The tricky part is in this requirement:
You need to ensure that database remains available if a catastrophic
server failure or a disk failure occurs. You need to maintain
transactional consistency of the data across both servers. You need to
achieve these goals without manual intervention.
The disk failure part means a failover cluster alone won't work because the storage is shared with both nodes. If the storage where the data files live fails, then both nodes will be affected.
However, a 2-node synchronous Availability Group isn't the answer either, because as Microsoft's own documentation points out:
If primary's session-timeout period is exceeded by a secondary replica, the primary replica temporarily shifts into asynchronous-commit mode for that secondary replica. When the secondary replica reconnects with the primary replica, they resume synchronous-commit mode.
Read further in that link in the "Factors That Disrupt Data Synchronization" section, and Microsoft elaborates on the reasons why you can't guarantee that a 2-node AG will not lose data on failover.
So what's the right answer for SQL Server 2012?
There isn't one.

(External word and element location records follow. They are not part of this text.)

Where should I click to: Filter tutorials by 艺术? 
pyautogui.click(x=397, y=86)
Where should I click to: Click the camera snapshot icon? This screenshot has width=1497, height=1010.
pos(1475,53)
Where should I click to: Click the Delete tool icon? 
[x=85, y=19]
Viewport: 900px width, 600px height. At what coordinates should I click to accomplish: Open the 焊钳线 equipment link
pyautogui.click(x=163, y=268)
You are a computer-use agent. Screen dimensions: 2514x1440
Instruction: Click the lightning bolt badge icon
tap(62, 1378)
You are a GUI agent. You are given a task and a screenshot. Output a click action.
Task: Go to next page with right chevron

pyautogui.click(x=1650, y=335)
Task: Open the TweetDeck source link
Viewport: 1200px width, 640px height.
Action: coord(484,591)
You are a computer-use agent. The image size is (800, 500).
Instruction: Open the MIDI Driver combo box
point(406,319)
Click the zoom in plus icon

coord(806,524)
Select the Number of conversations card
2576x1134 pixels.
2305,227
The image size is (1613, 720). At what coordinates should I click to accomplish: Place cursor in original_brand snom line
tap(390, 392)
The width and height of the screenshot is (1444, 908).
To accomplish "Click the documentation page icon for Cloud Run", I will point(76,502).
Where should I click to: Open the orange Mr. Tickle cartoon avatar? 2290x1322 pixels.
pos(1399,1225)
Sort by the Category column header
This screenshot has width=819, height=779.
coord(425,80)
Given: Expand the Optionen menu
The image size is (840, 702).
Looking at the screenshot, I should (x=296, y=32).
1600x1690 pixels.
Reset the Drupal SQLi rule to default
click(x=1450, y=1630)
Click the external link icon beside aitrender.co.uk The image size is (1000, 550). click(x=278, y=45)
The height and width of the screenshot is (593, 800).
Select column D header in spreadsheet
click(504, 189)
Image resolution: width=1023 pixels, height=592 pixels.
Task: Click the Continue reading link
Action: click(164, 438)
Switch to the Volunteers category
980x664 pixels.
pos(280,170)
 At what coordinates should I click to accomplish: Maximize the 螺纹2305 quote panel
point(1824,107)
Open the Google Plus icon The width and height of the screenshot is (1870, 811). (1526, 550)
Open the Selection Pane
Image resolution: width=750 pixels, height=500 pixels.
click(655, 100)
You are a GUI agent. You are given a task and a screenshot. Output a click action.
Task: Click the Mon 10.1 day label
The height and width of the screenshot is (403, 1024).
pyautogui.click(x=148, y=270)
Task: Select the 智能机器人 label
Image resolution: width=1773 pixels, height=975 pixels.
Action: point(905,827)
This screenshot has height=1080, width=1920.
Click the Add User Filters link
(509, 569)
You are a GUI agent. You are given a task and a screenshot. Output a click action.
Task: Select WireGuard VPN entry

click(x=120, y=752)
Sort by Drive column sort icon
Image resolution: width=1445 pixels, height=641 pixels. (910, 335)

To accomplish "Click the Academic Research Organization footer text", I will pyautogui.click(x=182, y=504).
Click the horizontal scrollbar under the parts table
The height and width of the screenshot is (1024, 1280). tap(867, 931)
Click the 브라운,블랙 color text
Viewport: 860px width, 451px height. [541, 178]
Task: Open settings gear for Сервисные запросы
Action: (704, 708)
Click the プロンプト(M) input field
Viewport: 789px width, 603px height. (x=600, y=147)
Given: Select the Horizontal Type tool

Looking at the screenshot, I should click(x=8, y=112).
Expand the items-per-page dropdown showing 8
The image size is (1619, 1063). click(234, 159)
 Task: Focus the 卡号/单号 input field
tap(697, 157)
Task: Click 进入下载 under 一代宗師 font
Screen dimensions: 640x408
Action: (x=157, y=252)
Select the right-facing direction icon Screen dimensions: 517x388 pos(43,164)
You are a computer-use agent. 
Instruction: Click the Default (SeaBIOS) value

You can't guarantee zero data loss with 2 independent SQL Server 2012s without third party tools (like SAN replication, and even then, there's a ton of work involved.) I'm guessing the question came from a test or certification written by somebody without real-world experience. That wouldn't be the first time, and it won't be the last.
Is there a right answer for later versions?
Yes, SQL Server 2017 introduced a new REQUIRED_SYNCHRONIZED_SECONDARIES_TO_COMMIT setting at the Availability Group level. The default is 0, which means as long as the primary receives the transaction, it's committed. You can change that to 1 (or more), which means that if at least that number of secondaries don't also commit the transaction, then the transaction fails.